The P2S design team was fastidious in their selection of the best chiller and tower selection and mode of operation.  The team’s strategy was to operate the new chillers and support equipment as base-loaded equipment and operate them at night. This would produce 38°F chilled water and deliver it to well-stratified storage tanks.  This meant that the only plant equipment that would run on peak or mid peak utility time-of-use periods would be the secondary chilled water pumps for distribution to the buildings.

When the design of the plant was complete the condenser and chilled water systems were thoroughly tested.  After commissioning was complete, the plant was monitored for eight months.  During this period, it was discovered that energy consumed per ton produced the required improvement.

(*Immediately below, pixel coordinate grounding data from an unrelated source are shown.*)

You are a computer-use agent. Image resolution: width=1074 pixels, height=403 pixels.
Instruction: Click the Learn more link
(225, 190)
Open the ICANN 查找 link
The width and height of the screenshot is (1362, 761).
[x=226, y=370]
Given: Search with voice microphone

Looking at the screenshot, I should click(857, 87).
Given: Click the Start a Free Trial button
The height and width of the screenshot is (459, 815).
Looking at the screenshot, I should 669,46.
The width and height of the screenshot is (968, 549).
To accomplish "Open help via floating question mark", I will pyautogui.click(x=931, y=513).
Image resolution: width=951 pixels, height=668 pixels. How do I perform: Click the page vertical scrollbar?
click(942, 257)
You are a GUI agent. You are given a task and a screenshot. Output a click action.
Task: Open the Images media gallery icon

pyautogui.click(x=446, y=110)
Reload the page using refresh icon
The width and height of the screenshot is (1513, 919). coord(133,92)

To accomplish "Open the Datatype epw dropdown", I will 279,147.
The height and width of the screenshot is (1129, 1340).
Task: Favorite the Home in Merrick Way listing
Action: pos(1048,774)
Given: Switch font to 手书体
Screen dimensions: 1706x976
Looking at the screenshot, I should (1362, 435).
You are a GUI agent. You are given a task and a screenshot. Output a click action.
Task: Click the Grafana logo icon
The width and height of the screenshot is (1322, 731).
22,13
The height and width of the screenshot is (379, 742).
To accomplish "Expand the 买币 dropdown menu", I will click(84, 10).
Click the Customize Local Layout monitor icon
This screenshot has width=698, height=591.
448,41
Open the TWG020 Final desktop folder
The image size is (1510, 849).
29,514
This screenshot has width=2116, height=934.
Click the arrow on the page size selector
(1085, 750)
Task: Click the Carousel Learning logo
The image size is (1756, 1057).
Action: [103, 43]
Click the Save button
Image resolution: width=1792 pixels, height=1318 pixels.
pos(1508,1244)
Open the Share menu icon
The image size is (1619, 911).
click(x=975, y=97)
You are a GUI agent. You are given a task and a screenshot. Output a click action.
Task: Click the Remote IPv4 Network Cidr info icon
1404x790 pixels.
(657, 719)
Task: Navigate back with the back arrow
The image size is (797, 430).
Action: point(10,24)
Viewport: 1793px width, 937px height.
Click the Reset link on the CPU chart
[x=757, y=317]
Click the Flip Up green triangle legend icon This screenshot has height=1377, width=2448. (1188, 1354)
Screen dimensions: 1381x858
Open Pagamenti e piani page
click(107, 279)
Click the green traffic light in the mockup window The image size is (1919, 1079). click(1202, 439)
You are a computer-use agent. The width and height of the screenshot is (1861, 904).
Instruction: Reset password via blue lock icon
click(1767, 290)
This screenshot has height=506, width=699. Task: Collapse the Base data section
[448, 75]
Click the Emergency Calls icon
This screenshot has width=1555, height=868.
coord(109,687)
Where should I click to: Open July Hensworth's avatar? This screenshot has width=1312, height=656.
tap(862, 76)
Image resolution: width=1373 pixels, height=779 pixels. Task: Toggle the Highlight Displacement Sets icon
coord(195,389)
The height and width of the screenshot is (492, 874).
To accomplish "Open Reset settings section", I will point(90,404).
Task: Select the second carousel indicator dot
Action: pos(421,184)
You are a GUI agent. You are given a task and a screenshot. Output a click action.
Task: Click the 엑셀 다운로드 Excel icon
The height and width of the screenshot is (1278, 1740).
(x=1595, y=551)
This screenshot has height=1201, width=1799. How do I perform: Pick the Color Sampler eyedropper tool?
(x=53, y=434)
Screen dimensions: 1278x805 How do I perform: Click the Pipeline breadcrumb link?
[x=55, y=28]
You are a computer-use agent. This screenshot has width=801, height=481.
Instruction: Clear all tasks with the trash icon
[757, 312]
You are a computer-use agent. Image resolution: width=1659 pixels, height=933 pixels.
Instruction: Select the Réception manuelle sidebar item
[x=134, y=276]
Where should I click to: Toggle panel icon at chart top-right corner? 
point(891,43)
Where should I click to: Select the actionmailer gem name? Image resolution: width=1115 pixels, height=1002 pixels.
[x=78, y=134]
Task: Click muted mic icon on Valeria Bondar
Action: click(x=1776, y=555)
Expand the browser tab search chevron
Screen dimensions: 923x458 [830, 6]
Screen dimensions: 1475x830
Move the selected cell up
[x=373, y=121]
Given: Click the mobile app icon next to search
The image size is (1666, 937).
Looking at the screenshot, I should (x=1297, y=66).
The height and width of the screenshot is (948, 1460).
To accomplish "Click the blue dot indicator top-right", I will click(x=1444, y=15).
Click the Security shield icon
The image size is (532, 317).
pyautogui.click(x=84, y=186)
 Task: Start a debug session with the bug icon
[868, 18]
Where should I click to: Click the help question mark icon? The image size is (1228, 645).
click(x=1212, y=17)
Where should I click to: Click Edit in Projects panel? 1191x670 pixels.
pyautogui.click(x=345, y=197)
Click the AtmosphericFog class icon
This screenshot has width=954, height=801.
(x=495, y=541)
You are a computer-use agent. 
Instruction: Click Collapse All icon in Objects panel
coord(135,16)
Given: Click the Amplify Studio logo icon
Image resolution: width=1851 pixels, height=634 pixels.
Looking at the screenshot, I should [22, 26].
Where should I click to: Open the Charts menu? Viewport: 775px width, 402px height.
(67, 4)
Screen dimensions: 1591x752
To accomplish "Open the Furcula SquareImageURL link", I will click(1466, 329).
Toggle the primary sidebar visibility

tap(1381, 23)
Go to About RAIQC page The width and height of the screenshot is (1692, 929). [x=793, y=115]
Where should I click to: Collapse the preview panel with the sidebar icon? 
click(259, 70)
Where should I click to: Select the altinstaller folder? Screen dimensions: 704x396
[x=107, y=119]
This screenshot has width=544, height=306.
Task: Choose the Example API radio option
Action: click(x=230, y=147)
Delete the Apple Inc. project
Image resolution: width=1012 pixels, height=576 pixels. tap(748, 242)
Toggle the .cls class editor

Also, the time-of-use period had shifted midstream during the construction period, requiring further fine-tuning of the controls.  P2S rewrote and refined the initial control sequence and the plant operators monitored and tested it over the next several months and verified that it improved plant performance.

Chilled Water Distribution

P2S addressed the chilled water distribution system by converting the water-pumping scheme in 14 buildings from primary-secondary-tertiary to primary-secondary-boosted secondary.  Piping around the building pumps had to be modified so they could be either bypassed if plant pressure was sufficient or operated to boost secondary chiller plant flow if the secondary pumps failed to provide enough head to pump the building.  New drives were fitted for the existing pumps so the boosted secondary pumps could modulate and address building load.  Plus, P2S programmed a new sequence of operation for operating the boosted secondary pumps.  The sequence looked at the position of the building cooling coil control valves and modulated the building pump speed based on valve position.  We also tuned the building chilled water control valves so they modulated with good control in response to the load without hunting.

Results

After intense monitoring, testing of new strategies and refining operations on the chilled and condenser water equipment, the campus plant now produces chilled water at an overall lower kW per ton rate during all hours of operation.  Building customers are more comfortable than before the upgrade.  

With ample tank capacity, good tank stratification, and optimized building pumping and control valve operation, the new system achieves as high a Delta T as possible.  During the more mild seasons, the campus discovered that a nightly charge of the TES tanks is not required.

The automated plant control sequence has freed the operators from micromanaging the equipment operation which allows the staff more time to focus on improving campus operations and efficiency rather than babysitting the equipment.